Stored data:
►

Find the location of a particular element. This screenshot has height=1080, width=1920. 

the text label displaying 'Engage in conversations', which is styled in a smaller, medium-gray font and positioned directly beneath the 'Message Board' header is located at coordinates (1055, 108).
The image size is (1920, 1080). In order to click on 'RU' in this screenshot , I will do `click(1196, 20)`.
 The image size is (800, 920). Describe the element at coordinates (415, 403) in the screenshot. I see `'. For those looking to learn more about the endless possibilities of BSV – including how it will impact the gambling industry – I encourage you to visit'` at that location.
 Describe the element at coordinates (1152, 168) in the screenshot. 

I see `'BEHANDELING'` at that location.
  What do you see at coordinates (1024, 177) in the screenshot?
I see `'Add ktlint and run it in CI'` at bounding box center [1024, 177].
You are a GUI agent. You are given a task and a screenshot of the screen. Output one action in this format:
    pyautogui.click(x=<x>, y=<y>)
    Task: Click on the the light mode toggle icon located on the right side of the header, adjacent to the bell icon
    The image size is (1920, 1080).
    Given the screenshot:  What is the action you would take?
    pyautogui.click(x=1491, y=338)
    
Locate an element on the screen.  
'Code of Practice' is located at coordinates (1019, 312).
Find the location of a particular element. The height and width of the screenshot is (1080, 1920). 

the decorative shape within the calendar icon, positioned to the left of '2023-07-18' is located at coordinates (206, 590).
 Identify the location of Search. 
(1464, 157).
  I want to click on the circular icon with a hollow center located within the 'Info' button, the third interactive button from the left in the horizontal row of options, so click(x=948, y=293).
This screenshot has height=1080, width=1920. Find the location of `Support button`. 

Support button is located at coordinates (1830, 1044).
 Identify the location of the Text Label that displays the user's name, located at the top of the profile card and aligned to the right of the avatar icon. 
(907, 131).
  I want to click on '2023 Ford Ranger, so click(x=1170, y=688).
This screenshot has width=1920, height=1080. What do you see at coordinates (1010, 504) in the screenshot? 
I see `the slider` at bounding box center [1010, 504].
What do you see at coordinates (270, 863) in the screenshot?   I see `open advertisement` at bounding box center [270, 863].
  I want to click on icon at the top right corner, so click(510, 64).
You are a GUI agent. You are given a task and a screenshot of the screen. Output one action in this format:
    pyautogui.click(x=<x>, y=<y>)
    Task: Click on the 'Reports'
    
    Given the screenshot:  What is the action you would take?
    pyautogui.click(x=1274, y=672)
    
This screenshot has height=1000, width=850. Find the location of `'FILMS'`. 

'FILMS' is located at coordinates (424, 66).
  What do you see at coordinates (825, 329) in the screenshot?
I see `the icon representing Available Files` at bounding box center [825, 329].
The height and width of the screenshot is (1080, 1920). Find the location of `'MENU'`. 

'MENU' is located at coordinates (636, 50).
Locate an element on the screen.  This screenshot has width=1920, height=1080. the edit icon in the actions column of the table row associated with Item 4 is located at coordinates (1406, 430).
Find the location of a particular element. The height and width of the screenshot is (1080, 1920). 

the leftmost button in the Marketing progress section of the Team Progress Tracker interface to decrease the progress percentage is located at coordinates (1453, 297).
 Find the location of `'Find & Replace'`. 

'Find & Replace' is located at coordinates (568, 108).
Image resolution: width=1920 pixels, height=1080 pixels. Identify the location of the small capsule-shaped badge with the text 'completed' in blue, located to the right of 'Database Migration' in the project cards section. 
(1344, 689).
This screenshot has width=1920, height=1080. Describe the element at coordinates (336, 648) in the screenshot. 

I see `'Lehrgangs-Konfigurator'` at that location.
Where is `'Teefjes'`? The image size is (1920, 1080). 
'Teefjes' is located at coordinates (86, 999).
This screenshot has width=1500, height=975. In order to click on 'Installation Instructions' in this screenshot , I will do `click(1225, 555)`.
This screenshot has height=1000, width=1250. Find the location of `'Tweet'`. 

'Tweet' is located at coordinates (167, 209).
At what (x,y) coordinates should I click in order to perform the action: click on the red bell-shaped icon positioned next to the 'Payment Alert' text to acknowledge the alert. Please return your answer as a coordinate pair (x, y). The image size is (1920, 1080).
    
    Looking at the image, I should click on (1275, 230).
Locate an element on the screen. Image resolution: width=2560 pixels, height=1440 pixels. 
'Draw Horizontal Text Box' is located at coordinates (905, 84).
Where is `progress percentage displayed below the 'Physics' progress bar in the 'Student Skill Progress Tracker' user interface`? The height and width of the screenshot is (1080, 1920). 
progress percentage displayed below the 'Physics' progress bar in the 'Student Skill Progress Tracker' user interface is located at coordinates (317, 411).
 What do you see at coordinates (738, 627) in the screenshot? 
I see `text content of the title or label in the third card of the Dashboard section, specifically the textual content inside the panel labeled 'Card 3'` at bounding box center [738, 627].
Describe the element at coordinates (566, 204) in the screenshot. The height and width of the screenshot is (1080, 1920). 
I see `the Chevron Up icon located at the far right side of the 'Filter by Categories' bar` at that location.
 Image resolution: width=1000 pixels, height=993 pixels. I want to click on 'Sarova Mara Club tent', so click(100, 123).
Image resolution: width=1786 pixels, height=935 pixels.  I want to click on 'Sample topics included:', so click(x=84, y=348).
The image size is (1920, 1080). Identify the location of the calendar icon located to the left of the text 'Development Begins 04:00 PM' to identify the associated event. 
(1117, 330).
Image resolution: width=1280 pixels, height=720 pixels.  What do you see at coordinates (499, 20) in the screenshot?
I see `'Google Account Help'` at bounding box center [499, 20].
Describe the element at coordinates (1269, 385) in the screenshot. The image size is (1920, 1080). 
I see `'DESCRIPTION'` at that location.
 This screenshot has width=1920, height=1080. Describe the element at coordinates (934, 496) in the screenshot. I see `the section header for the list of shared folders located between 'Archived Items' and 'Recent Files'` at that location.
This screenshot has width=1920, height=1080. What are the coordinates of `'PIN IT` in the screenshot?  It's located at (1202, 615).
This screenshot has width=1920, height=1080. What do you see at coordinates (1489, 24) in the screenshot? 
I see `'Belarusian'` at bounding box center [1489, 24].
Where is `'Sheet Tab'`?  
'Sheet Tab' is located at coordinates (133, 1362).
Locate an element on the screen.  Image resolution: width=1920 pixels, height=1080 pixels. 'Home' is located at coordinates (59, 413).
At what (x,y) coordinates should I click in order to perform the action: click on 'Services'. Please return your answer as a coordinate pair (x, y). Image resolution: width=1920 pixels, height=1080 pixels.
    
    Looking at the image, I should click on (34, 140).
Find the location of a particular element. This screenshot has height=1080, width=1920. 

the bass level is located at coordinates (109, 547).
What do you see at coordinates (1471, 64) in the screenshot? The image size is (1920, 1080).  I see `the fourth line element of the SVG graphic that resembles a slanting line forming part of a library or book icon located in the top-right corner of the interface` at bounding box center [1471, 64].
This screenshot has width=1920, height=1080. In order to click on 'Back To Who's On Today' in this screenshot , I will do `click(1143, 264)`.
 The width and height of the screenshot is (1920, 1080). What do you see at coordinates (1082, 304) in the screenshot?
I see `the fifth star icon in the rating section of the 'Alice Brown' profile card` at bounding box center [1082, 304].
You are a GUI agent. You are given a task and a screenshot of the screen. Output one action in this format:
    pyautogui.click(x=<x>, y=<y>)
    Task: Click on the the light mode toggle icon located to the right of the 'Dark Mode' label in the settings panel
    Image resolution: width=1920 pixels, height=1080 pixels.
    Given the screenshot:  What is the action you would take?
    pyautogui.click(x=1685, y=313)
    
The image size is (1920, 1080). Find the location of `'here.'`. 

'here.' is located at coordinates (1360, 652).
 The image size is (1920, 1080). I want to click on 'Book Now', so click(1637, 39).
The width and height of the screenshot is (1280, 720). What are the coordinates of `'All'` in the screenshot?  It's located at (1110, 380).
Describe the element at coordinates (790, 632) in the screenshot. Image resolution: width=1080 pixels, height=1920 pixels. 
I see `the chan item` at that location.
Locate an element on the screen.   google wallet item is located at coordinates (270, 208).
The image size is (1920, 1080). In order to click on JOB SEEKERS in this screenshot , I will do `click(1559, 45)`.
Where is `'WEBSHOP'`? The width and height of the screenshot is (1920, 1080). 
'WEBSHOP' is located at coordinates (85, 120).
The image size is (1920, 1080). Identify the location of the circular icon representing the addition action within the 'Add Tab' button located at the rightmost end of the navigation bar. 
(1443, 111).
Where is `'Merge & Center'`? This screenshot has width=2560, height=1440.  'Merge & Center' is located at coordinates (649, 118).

◄

Direction
Copy out the material again without changes, from the line containing "Identify the location of Search." up to and including the line containing "pyautogui.click(x=1274, y=672)".

Written solution
 Identify the location of Search. 
(1464, 157).
  I want to click on the circular icon with a hollow center located within the 'Info' button, the third interactive button from the left in the horizontal row of options, so click(x=948, y=293).
This screenshot has height=1080, width=1920. Find the location of `Support button`. 

Support button is located at coordinates (1830, 1044).
 Identify the location of the Text Label that displays the user's name, located at the top of the profile card and aligned to the right of the avatar icon. 
(907, 131).
  I want to click on '2023 Ford Ranger, so click(x=1170, y=688).
This screenshot has width=1920, height=1080. What do you see at coordinates (1010, 504) in the screenshot? 
I see `the slider` at bounding box center [1010, 504].
What do you see at coordinates (270, 863) in the screenshot?   I see `open advertisement` at bounding box center [270, 863].
  I want to click on icon at the top right corner, so click(510, 64).
You are a GUI agent. You are given a task and a screenshot of the screen. Output one action in this format:
    pyautogui.click(x=<x>, y=<y>)
    Task: Click on the 'Reports'
    
    Given the screenshot:  What is the action you would take?
    pyautogui.click(x=1274, y=672)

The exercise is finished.